The center seemed like an opportunity to be with others who were really interested in Buddhism and meditation. Before, I had been practicing on my own, mostly out of not knowing it would be possible or helpful to find others with similar interests. In retrospect, it seems absurd considering how many people practice and form communities around Buddhism in the Bay Area (where I had just moved from), but that's just how I saw things at the time.

And so, as I head to California to join another community, it's now abundantly clear how much I value companionship on this journey. A friend of mine recently emailed me concerned that going to a monastery would possibly over-stimulate my introverted tendencies. I assured him that this probably wasn't the case, and that monasteries are, to my understanding, fairly communal places. Perhaps I'll take some time in the future to be on my own, but for now, I plan to be living with others.

Monday, October 8, 2012

Uncertainty

Last Friday was my last day of work. This week will be my last week living in Boston. Or is it?

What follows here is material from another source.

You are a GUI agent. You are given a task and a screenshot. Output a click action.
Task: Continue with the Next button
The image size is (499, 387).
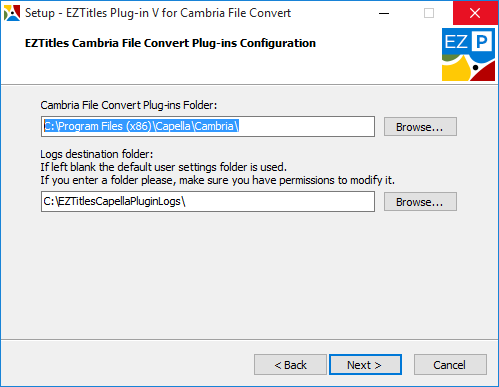tap(365, 365)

This last month I've been spending a lot of time visiting and saying goodbyes to friends and family. For example, I recently went to visit my friend Tom for what I thought was going to be my last time seeing him for at least several months, if not years. So, as we said our farewells, I told him that I probably not see him again for a long time.

After the visit, he called me a couple days later saying I had left my umbrella at his place! So I went back to visit him again, even though I had thought I would not see him for a long time. Yet, there he was, just a wee And as we departed, we said our goodbyes again, and again I thought, this will probably be the last time I will see him for quite a long time...but is that so?


The monastery I will be attending is a branch monastery of Ajahn Chah, a famous Thai master of the 20th century. He liked to talk a lot about the uncertainty and its connections to life. For example, here a short snippet from a talk he gave to some of his students:
...All states of mind, happy or unhappy, are called arom. Whatever they may be, never mind — we should constantly be reminding ourselves that "this is uncertain."
This is something people don't consider very much, that "this is uncertain." Just this is the vital factor that will bring about wisdom. It's really important. In order to cease our coming and going and come to rest, we only need to say, "This is uncertain." Sometimes we may be distraught over something to the point that tears are flowing; this is something not certain. When moods of desire or aversion come to us, we should just remind ourselves of this one thing. Whether standing, walking, sitting, or lying down, whatever appears is uncertain. Can't you do this? Keep it up no matter what happens. Give it a try. You don't need a lot - just this will work. This is something that brings wisdom.